An Unconditional Barrier for Proving Multilinear Algebraic Branching Program Lower Bounds

TL;DR

This paper establishes an unconditional barrier showing that the min-partition rank method cannot prove superpolynomial lower bounds for multilinear algebraic branching programs, highlighting the need for new techniques.

Contribution

It proves that the min-partition rank method cannot establish superpolynomial lower bounds for mABPs, resolving an open problem and demonstrating a polynomial bound on a key combinatorial parameter.

Findings

The min-partition rank method cannot prove superpolynomial mABP lower bounds.
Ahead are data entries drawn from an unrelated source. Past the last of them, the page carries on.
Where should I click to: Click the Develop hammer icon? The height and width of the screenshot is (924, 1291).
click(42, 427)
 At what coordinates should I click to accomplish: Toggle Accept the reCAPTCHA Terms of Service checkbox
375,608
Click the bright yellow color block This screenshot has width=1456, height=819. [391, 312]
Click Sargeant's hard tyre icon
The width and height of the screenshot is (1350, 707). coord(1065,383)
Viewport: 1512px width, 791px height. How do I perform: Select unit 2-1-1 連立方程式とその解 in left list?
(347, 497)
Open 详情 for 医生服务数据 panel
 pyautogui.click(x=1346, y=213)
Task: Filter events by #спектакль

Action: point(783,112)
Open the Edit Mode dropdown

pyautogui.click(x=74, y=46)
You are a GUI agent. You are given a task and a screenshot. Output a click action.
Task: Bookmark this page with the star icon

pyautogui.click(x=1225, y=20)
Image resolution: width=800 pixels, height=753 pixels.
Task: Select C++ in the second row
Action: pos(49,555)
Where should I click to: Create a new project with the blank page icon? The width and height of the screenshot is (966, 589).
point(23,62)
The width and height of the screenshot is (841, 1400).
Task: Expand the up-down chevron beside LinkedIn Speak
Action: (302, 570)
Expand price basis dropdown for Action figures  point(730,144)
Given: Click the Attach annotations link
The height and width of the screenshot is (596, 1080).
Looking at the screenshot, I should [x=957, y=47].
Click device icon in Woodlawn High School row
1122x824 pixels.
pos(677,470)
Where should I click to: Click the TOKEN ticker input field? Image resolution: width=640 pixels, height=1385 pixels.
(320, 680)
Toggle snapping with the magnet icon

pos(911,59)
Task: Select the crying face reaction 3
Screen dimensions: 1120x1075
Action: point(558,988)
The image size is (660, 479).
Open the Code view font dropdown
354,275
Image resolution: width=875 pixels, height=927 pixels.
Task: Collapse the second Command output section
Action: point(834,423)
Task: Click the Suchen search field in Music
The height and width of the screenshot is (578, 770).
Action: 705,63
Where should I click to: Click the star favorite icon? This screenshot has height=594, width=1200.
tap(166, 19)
A polynomial bound on the size of 1-balanced-chain set systems is established.

The proof introduces a novel chain-building technique with a biasing strategy.

Abstract

Since the breakthrough superpolynomial multilinear formula lower bounds of Raz (Theory of Computing 2006), proving such lower bounds against multilinear algebraic branching programs (mABPs) has been a longstanding open problem in algebraic complexity theory. All known multilinear lower bounds rely on the min-partition rank method, and the best bounds against mABPs have remained quadratic (Alon, Kumar, and Volk, Combinatorica 2020). We show that the min-partition rank method cannot prove superpolynomial mABP lower bounds: there exists a full-rank multilinear polynomial computable by a polynomial-size mABP. This is an unconditional barrier: new techniques are needed to separate $\mathsf{mVBP}$ from higher classes in the multilinear hierarchy. Our proof resolves an open problem of Fabris, Limaye, Srinivasan, and Yehudayoff (ECCC 2026), who showed that the power of this method is governed by the minimum size $N(n)$ of a combinatorial object called a $1$-balanced-chain set system, and proved $N(n) \le n^{O(\log n/\log\log n)}$. We prove $N(n) = n^{O(1)}$ by giving the chain-builder a binary choice at each step, biasing what was a symmetric random walk into one where the imbalance increases with probability at most $1/4$; a supermartingale argument combined with a multi-scale recursion yields the polynomial bound.